Кто сохранил себя, тот ничего не потерял, но многим ли удается сохранить
себя? Будь здоров.
Письмо XLIII
Сенека приветствует Луцилия!
(1) Ты спрашиваешь, как это дошло до меня, кто рассказал мне о твоих
думах, о которых ты не рассказывал никому. - Та, кто знает больше всех:
людская молва. - "Как так? - спросишь ты. - Неужели я такой важный, что-
бы дать пищу толкам?" - Когда меришь себя, нельзя оглядываться на здеш-
ние места: смотри на те, где живешь. (2) Что высится над всею округой,
то и считается большим. Величина единой мерой не мерится, она становится
либо больше, либо меньше от сравнения. Судно, крупное на реке, будет
крохотным в море, руль, который для одного корабля велик, будет мал для
другого. (3) Теперь в провинции ты - важное лицо, хотя бы сам себя и не
ценил. Все спрашивают и разузнают, что ты делаешь, что ешь, на чем
спишь. Тем более осмотрительно должен ты жить. Считай себя счастливым
тогда, когда сможешь жить у всех на виду, когда стены будут защищать те-
бя, а не прятать, хоть обычно мы и думаем, будто они вокруг нас не за-
тем, чтобы нам жить в безопасности, а затем, чтобы незаметнее грешить.
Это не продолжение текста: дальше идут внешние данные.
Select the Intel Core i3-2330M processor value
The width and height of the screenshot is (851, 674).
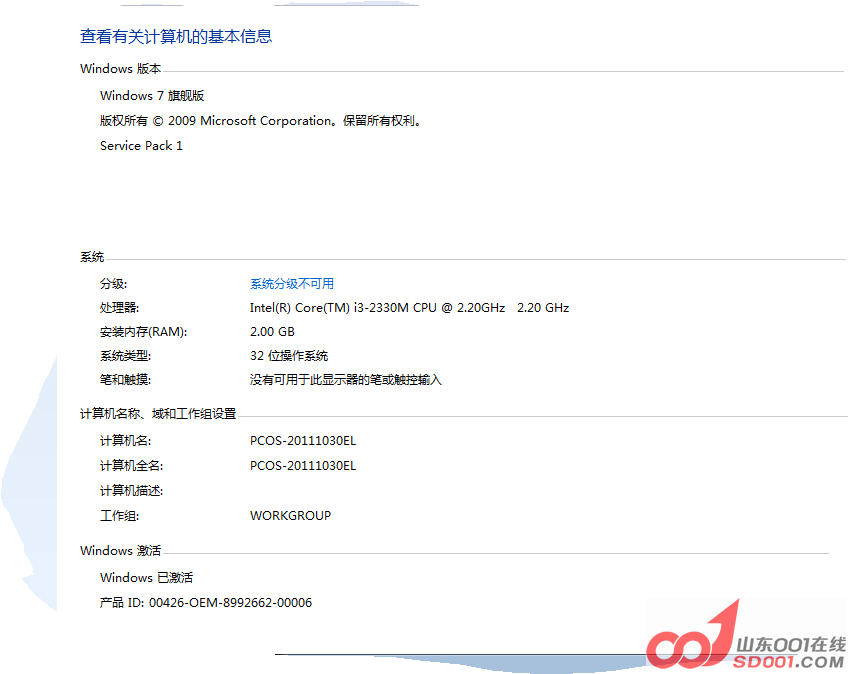tap(409, 308)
(4) Я скажу одну вещь, по которой ты оценишь наши нравы: едва ли найдешь
такого, кто мог бы жить при открытых дверях. Сторожей к нам приставила
не наша гордость, а наша стыдливость. Мы живем так, что внезапно увидеть
нас - значит, поймать с поличным. Но что пользы прятаться, избегая людс-
ких глаз и ушей? (5) Чистая совесть может созвать целую толпу, нечистая
и в одиночестве не избавлена от тревоги и беспокойства. Если твои пос-
тупки честны, пусть все о них знают, если они постыдны, что толку таить
их от всех, когда ты сам о них знаешь? И несчастный ты человек, если не
считаешься с этим свидетелем! Будь здоров.